In his affidavit in support of this motion, claimant asserts that he served a Demand for a [*2]Bill of Particulars upon defendant on August 5, 2003 (see Exhibit C attached to Motion) and a Supplemental Demand for a Bill of Particulars upon defendant on August 26, 2003 (see Exhibit D attached to Motion). Claimant avers that defendant has neither responded to either demand nor objected to either demand pursuant to CPLR 3042 (a). In its opposition papers, the State has not controverted claimant's allegations.
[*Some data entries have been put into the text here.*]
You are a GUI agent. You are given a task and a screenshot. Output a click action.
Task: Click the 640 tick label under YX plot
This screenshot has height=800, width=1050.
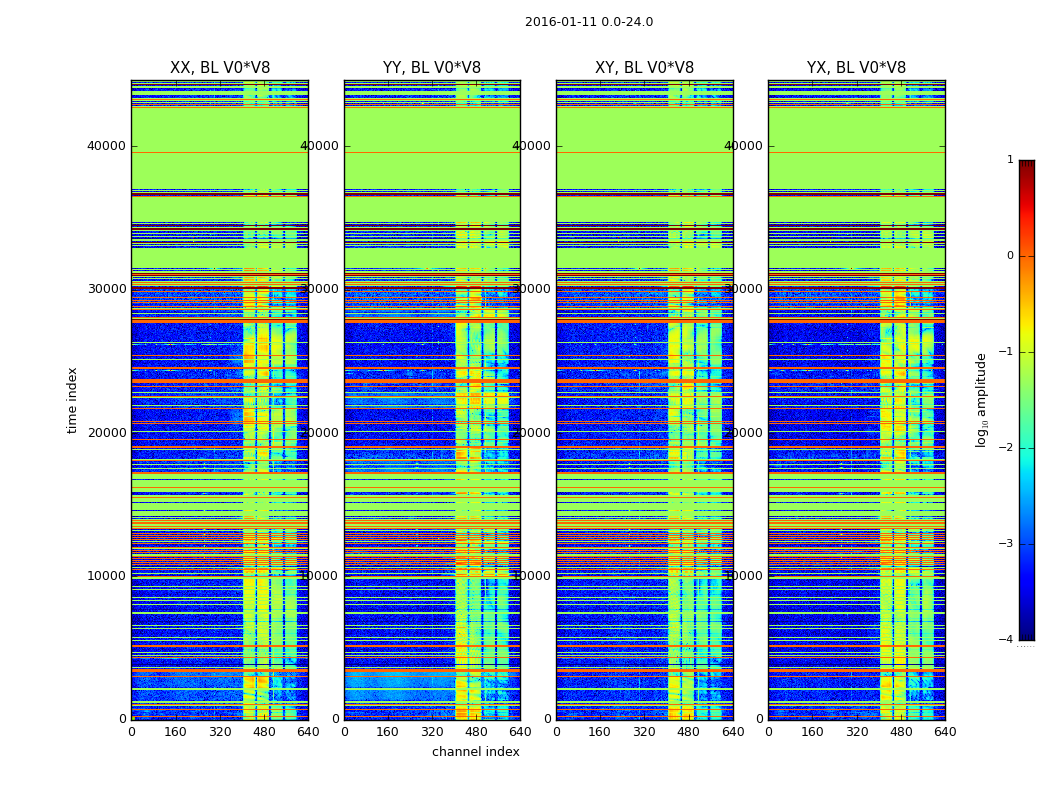945,732
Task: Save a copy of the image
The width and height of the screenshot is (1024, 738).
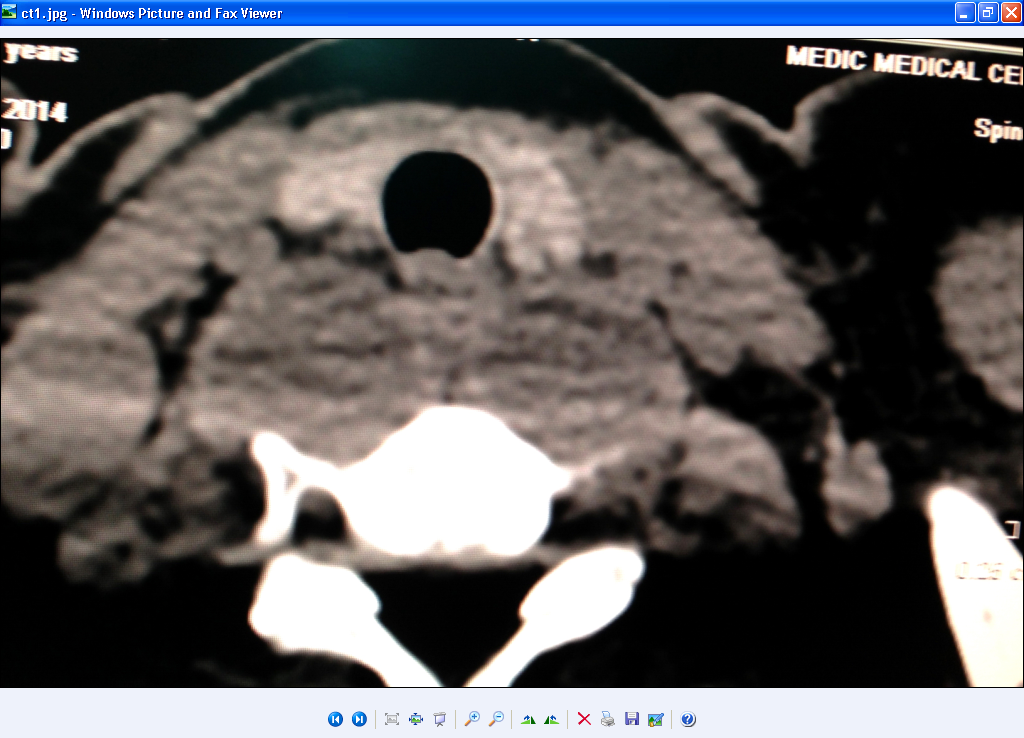Action: click(x=631, y=718)
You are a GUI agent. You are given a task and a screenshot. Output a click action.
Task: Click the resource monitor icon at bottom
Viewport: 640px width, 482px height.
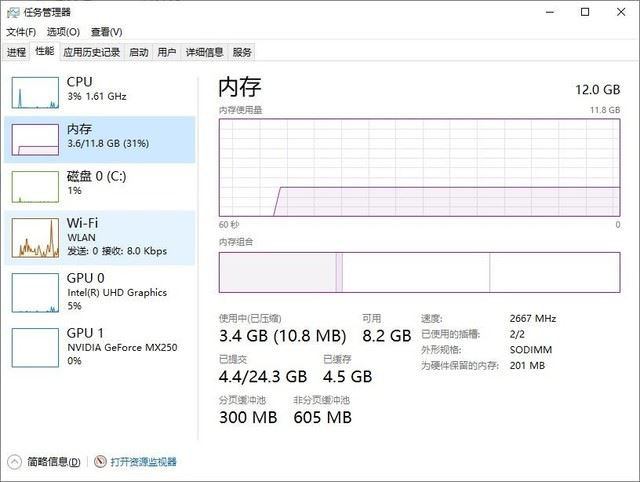tap(100, 462)
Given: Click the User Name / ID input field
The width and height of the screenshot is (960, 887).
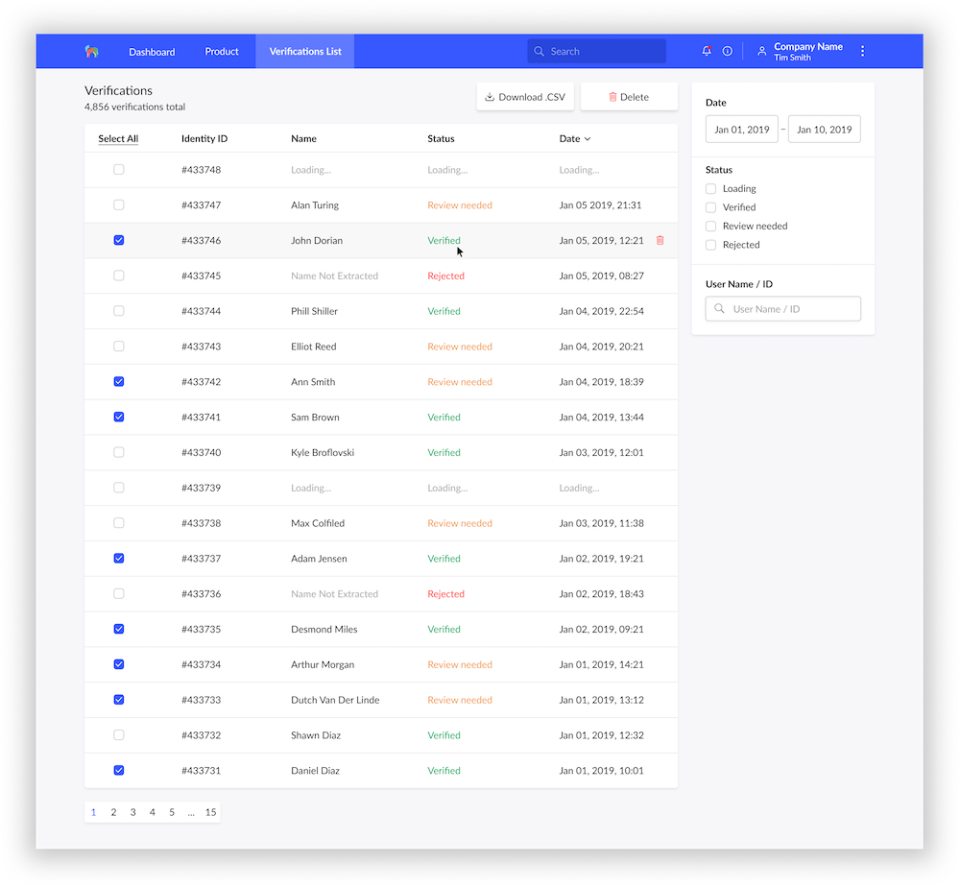Looking at the screenshot, I should [790, 309].
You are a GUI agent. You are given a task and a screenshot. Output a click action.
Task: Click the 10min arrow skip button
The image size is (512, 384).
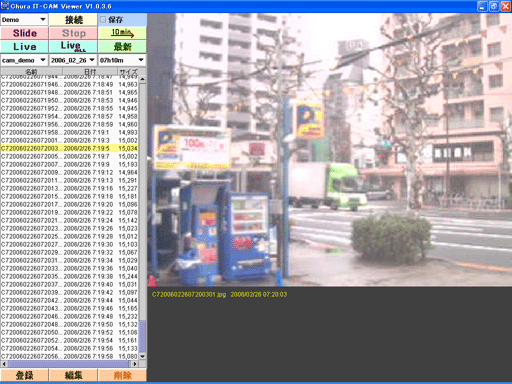pyautogui.click(x=122, y=33)
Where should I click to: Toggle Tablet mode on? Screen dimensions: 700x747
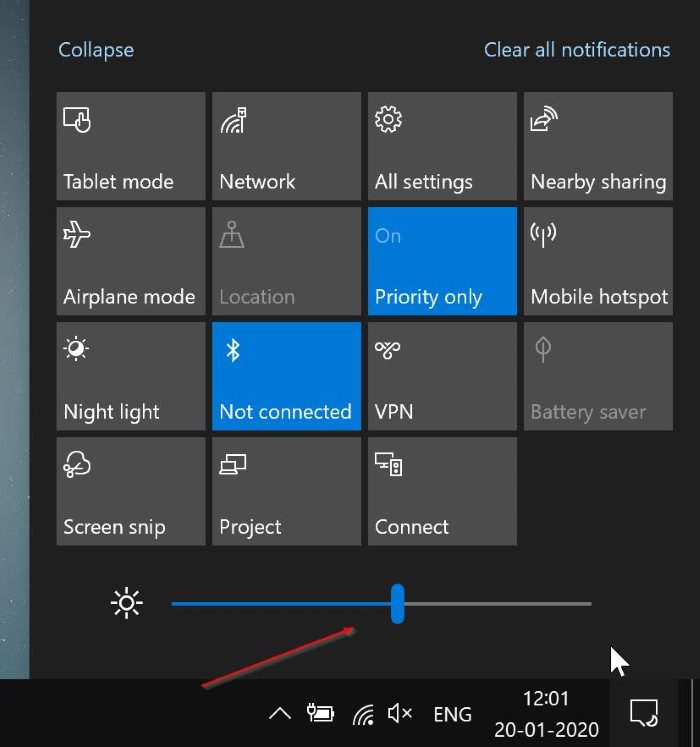point(130,146)
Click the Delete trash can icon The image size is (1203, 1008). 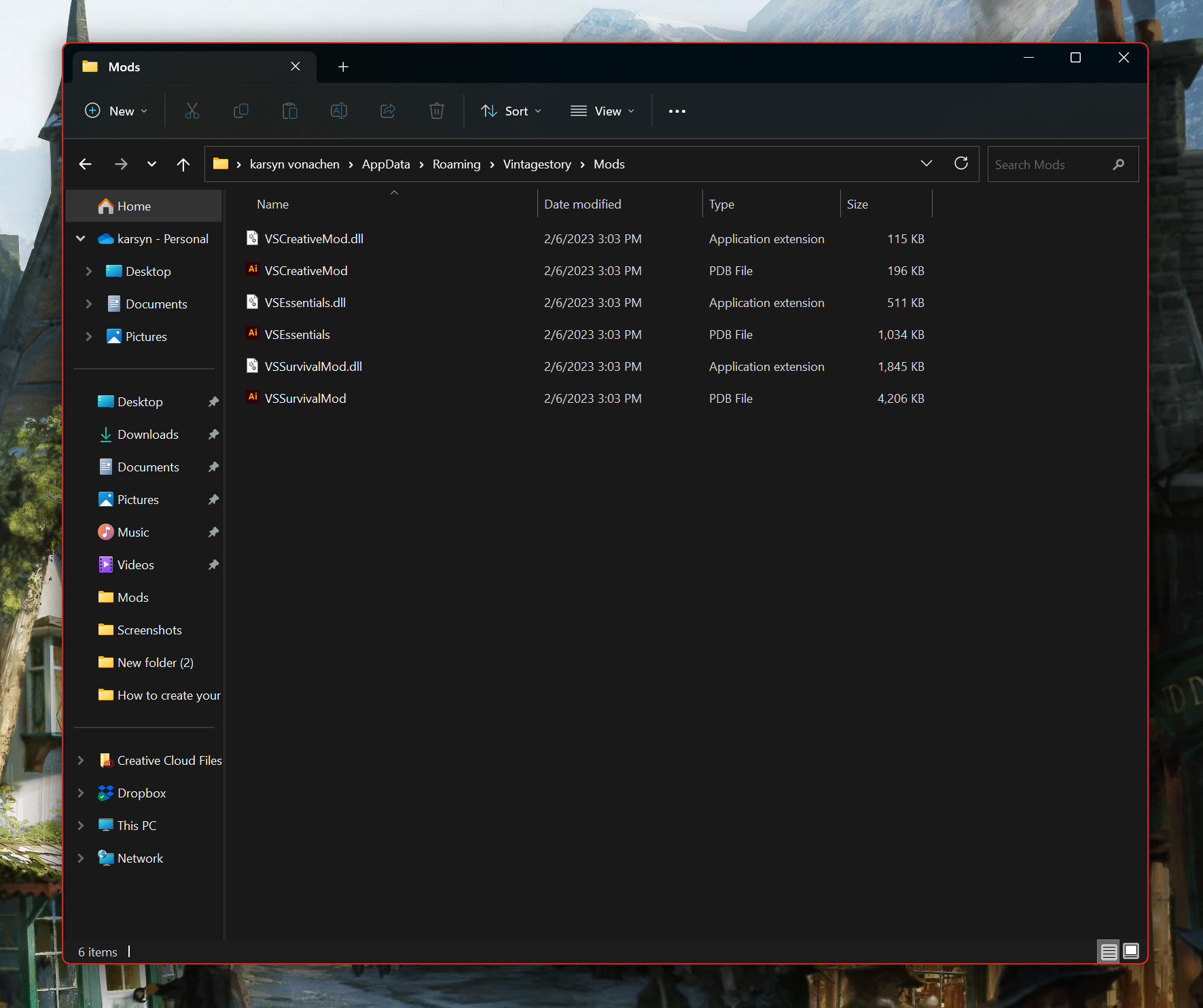tap(437, 111)
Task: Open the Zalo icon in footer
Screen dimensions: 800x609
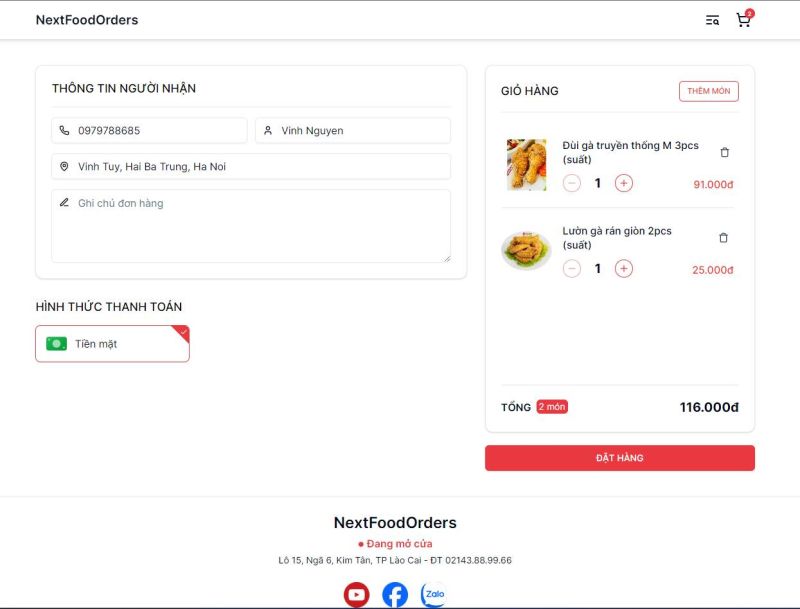Action: (434, 594)
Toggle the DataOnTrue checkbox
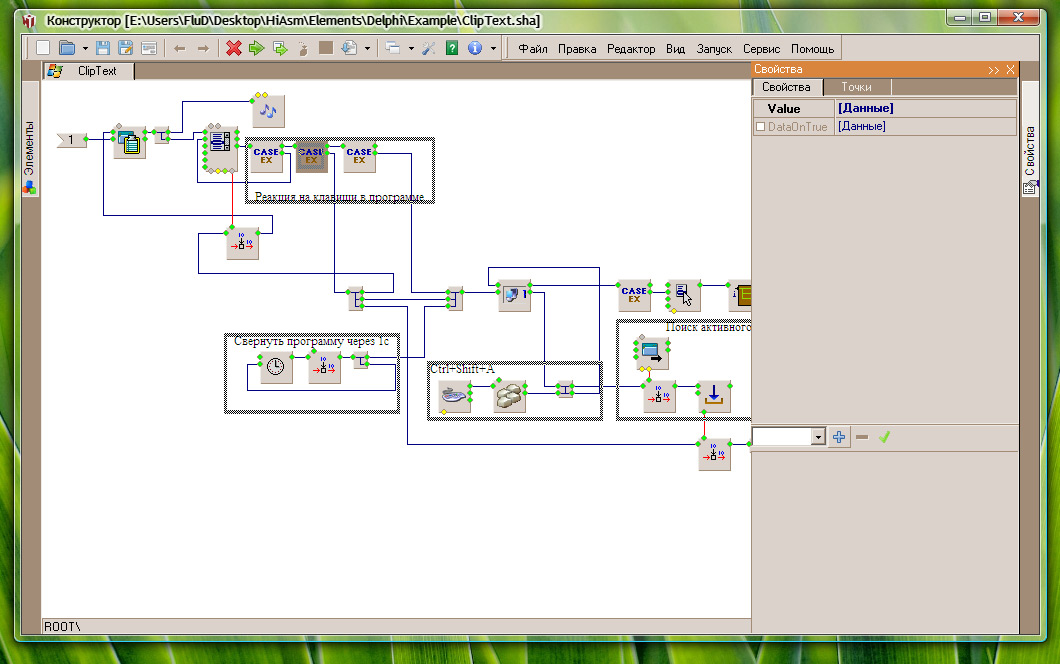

Pursuant to CPLR 3042 (a), claimant is entitled to a bill of particulars in this action. It is uncontroverted that a bill of particulars in response to claimant's demands has not been provided nor is any justification whatsoever offered for this failure. It is, therefore, ordered that defendant be precluded from the introduction of testimony at trial concerning matters and particulars which have been sought by claimant in his demand for a verified bill of particulars served August 5, 2003 and his supplemental demand for a bill of particulars served on August 26, 2003, unless defendant serves a verified bill of particulars in accordance with claimant's demands within thirty (30) days of the date of filing of this decision and order.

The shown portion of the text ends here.